Eastern, which has the lowest student enrollment in the state, declined nearly 400 students this year. Southern Illinois University-Carbondale, Western Illinois University and Northern Illinois University have also declined.

Roberto Hodge, News Editor

Some four-year public universities have steadily declined statewide in student enrollment.

Enrollment for Eastern, Southern Illinois University-Carbondale, Western Illinois University and Northern Illinois University has declined; however, Southern Illinois University Edwardsville, Illinois State University and University of Illinois Urbana-Champaign have increased.

Eastern has the lowest student enrollment in the state at 8,520, which is a decrease of nearly 400 students from the previous fall semester.

The University of Illinois is the largest with more than 40,000 students currently enrolled.

Chris Dearth, the director of admissions at Eastern, said enrollment is down overall in many of the public state universities because of an increased competition both in and out of state.

Dearth said Eastern has traditionally been one of the smallest schools of the bunch, which has often been its charm.

He said one of the hallmarks of the institution is the ability of the campus to be more personal and intimate.

“We are truly student-centered,” Dearth said.

Eastern’s enrollment has typically always been around the 10,000 range, Dearth said.

Dearth said Eastern and Western are usually the two smallest campuses, which can be traced to their geographical location.

Western’s enrollment for the current semester is 11,094, which is 364 less than the previous fall semester.

Blair Lord, the vice president for academic affairs at Eastern, said Western and Eastern are the two universities with the most similarities not only in geographical location but also in enrollment trends, which is reflected in their decreases.

However, Illinois State is the university’s biggest competitor; it had an enrollment of 20,788, which is a 173 increase from the previous year.

“As an institution with sort of a second position within the state, (Illinois State has) the ability to continue to attract students while the Eastern, the Western, the Northern’s are having more trouble,” Lord said.

Because students usually gravitate toward schools in larger metropolitan areas, schools in the rural parts of the state are smaller than those surrounded by bigger cities.

What has been found is students are also attending universities closer to home that will allow them to commute because not every family can afford to house a student on a campus far away from home, Dearth said.

Lord, who agreed with Dearth, said Illinois State is a centrally located campus with it being inside the Bloomington-Normal metropolitan area, which is attracting more students.

“Eastern attracts over 50 percent of our undergraduate student body north of Interstate 80; well, what’s between those students and Eastern? University of Illinois Champaign-Urbana and Illinois State,” Lord said.

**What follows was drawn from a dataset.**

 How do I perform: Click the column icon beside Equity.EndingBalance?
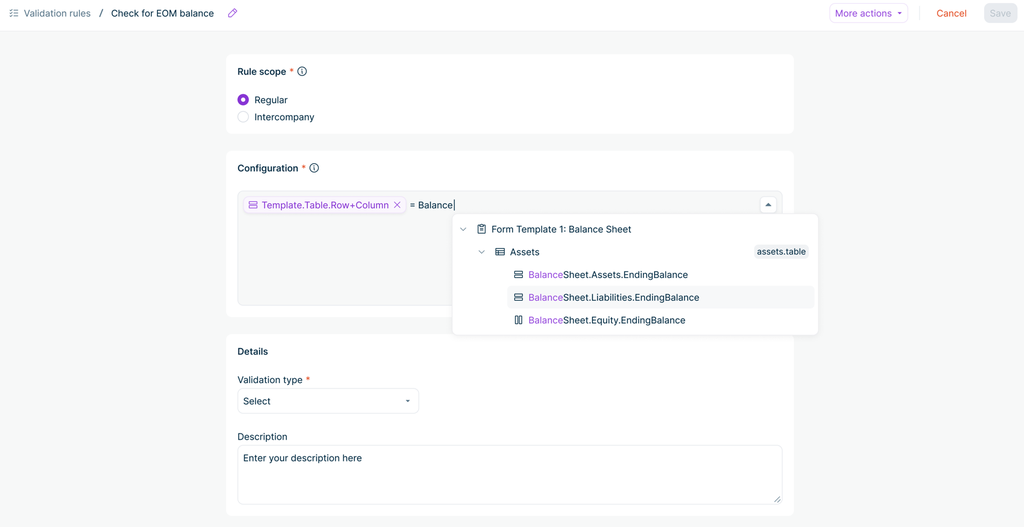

Both Lord and Dearth said overall student enrollment is down, which is affecting many of the campuses across the state.

When it comes to recruitment, Eastern is heavily focused on freshmen and transfer enrollment, and transfers usually make up one third of the student body.

“We are intentionally dependent on both a regular flow of transfers and a regular flow of freshmen,” Lord said.

Dearth said although enrollment has declined, their decrease is not as significant as some of the other public universities, and he said the number will stabilize.

Southern Illinois University Carbondale’s enrollment has decreased by nearly 700 from the previous year.

One of the reason’s Eastern’s numbers have stayed on the lower end is because the campus has graduated large classes the past few years.

Dearth said for the 2013 year, the university graduated 2,238 students and 2,138 in 2014; it is uncertain how large the 2015 class will be because those numbers will not be available until later in the year.

Lord said President David Glassman believes enrollment would decline for another year before stabilizing.

“He has good reason to think that,” Lord said.